__DESCRIPTION OF THE TASK__. Give the entries again exactly. Skip the pictures.

(Records contained in a dataset)
*** Begin section ***

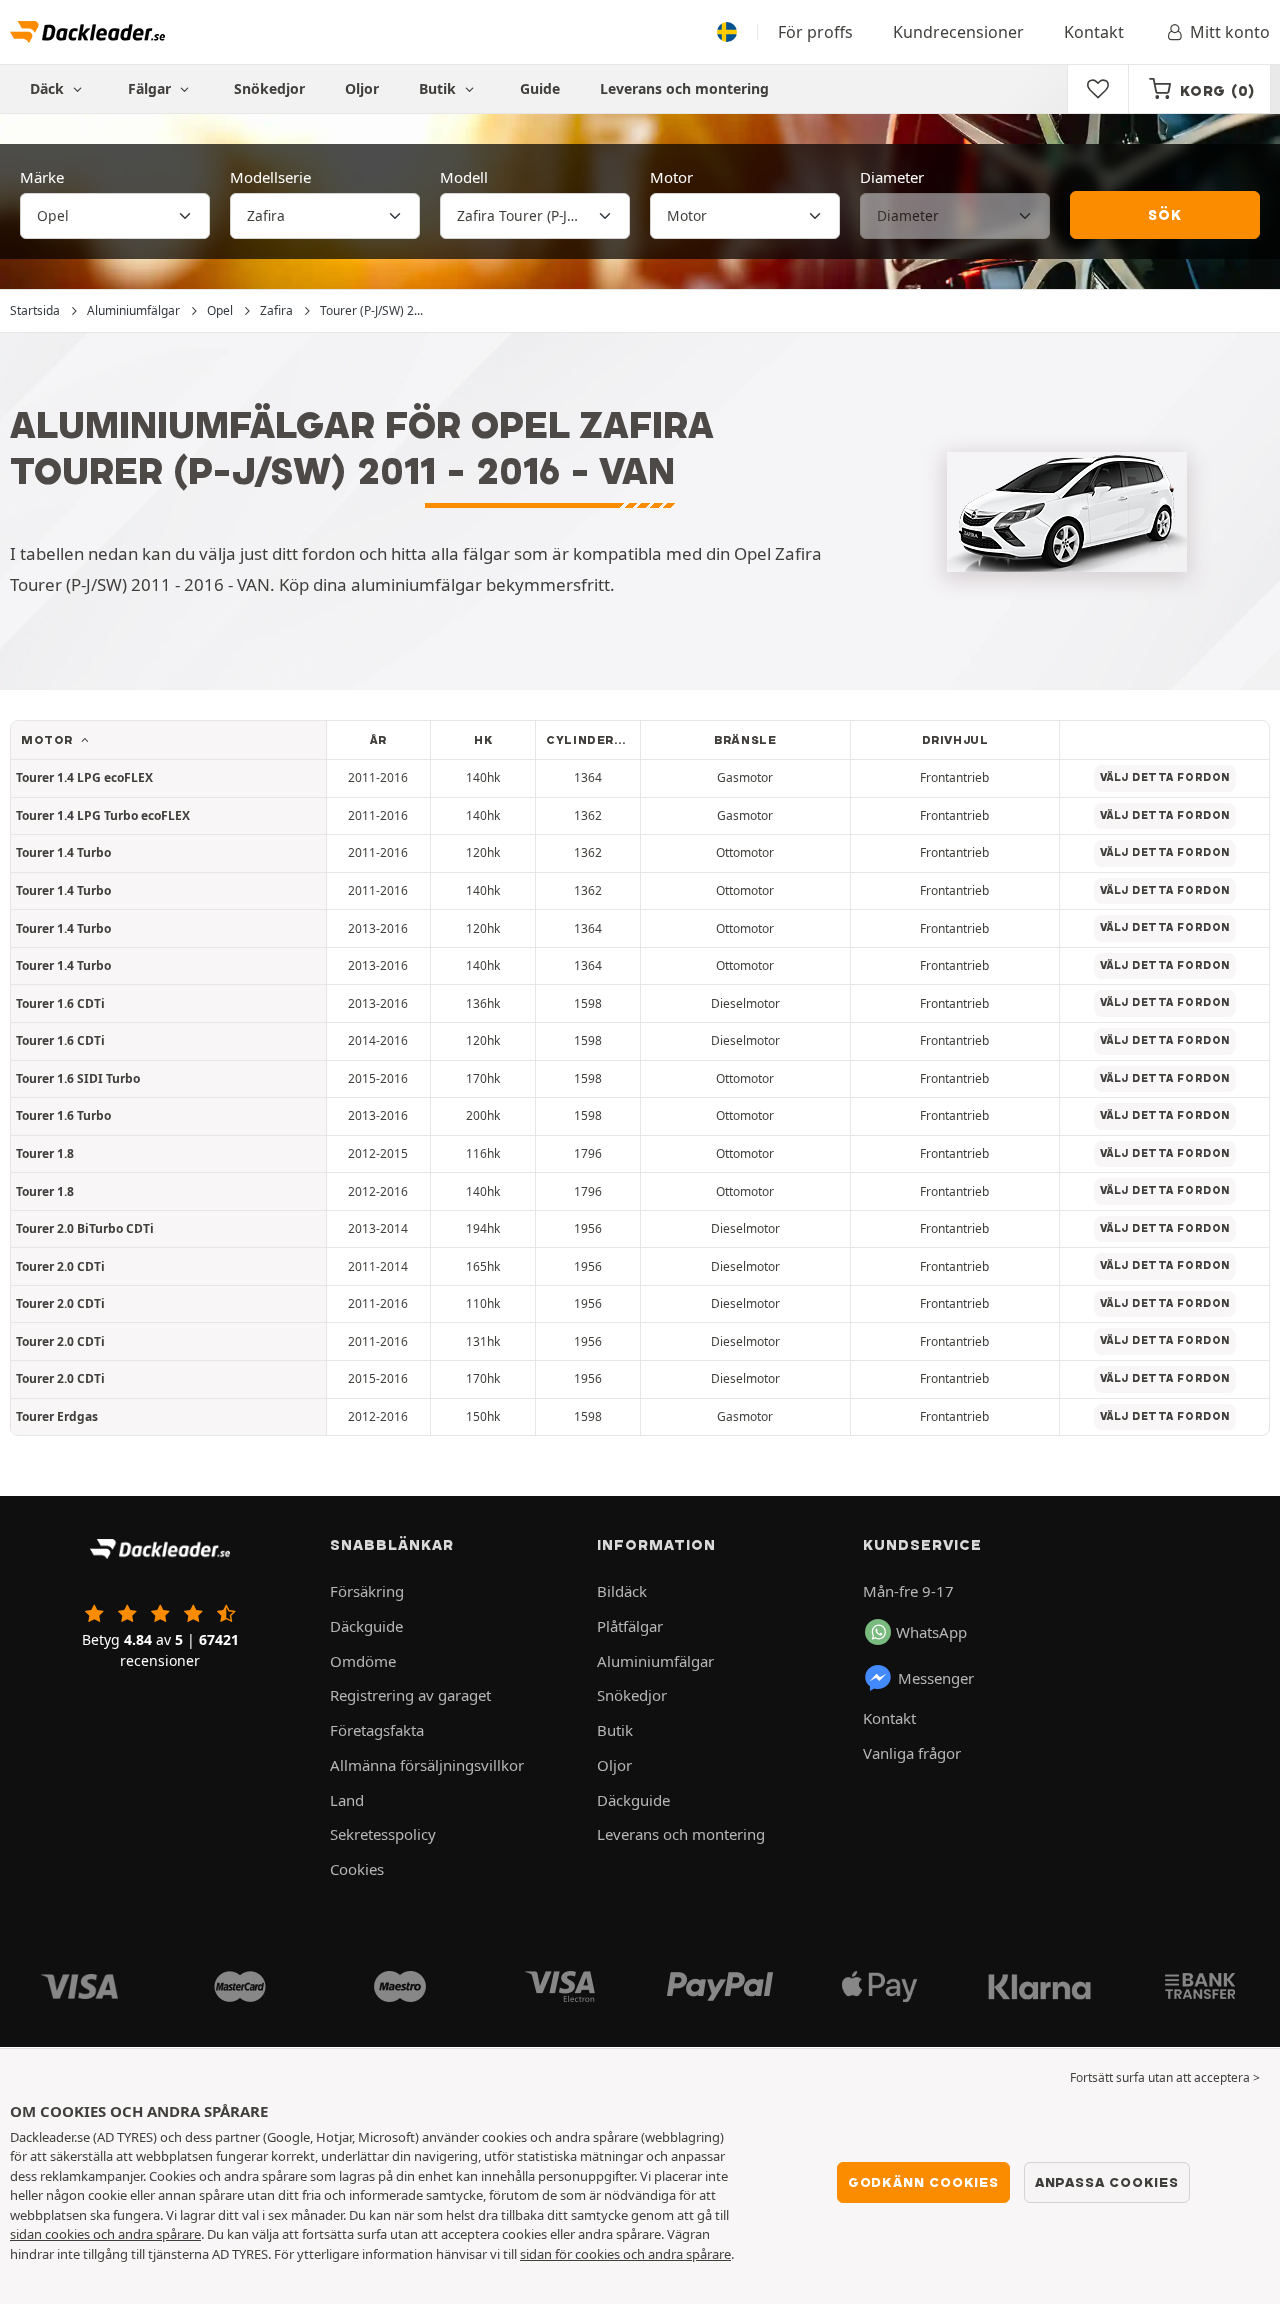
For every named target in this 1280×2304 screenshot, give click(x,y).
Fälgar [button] (151, 88)
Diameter (892, 177)
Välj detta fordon (1165, 777)
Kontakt (1094, 32)
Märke (42, 177)
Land (347, 1800)
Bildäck (622, 1591)
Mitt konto (1230, 32)
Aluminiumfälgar (655, 1661)
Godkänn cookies (923, 2182)
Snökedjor (269, 88)
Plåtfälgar (630, 1626)
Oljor (362, 88)
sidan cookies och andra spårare (105, 2234)
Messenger (936, 1678)
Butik (439, 88)
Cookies (357, 1869)
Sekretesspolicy (383, 1834)
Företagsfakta (377, 1730)
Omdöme (363, 1661)
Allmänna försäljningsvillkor (427, 1765)
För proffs (815, 32)
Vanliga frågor (912, 1753)
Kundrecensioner (958, 32)
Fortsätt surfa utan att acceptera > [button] (1165, 2077)
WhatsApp (931, 1632)
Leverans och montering (684, 88)
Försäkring (367, 1591)
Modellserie (270, 177)
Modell (464, 177)
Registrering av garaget (410, 1695)
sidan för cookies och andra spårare (625, 2254)
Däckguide (366, 1626)
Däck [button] (49, 88)
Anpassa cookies (1107, 2182)
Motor (671, 177)
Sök (1164, 215)
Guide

*** End section ***

__YOUR SOLUTION__.
For every named target in this 1280×2304 screenshot, give click(x,y).
Fälgar [button] (151, 88)
Diameter (892, 177)
Välj detta fordon (1165, 777)
Kontakt (1094, 32)
Märke (42, 177)
Land (347, 1800)
Bildäck (622, 1591)
Mitt konto (1230, 32)
Aluminiumfälgar (655, 1661)
Godkänn cookies (923, 2182)
Snökedjor (269, 88)
Plåtfälgar (630, 1626)
Oljor (362, 88)
sidan cookies och andra spårare (105, 2234)
Messenger (936, 1678)
Butik (439, 88)
Cookies (357, 1869)
Sekretesspolicy (383, 1834)
Företagsfakta (377, 1730)
Omdöme (363, 1661)
Allmänna försäljningsvillkor (427, 1765)
För proffs (815, 32)
Vanliga frågor (912, 1753)
Kundrecensioner (958, 32)
Fortsätt surfa utan att acceptera > [button] (1165, 2077)
WhatsApp (931, 1632)
Leverans och montering (684, 88)
Försäkring (367, 1591)
Modellserie (270, 177)
Modell (464, 177)
Registrering av garaget (410, 1695)
sidan för cookies och andra spårare (625, 2254)
Däckguide (366, 1626)
Däck [button] (49, 88)
Anpassa cookies (1107, 2182)
Motor (671, 177)
Sök (1164, 215)
Guide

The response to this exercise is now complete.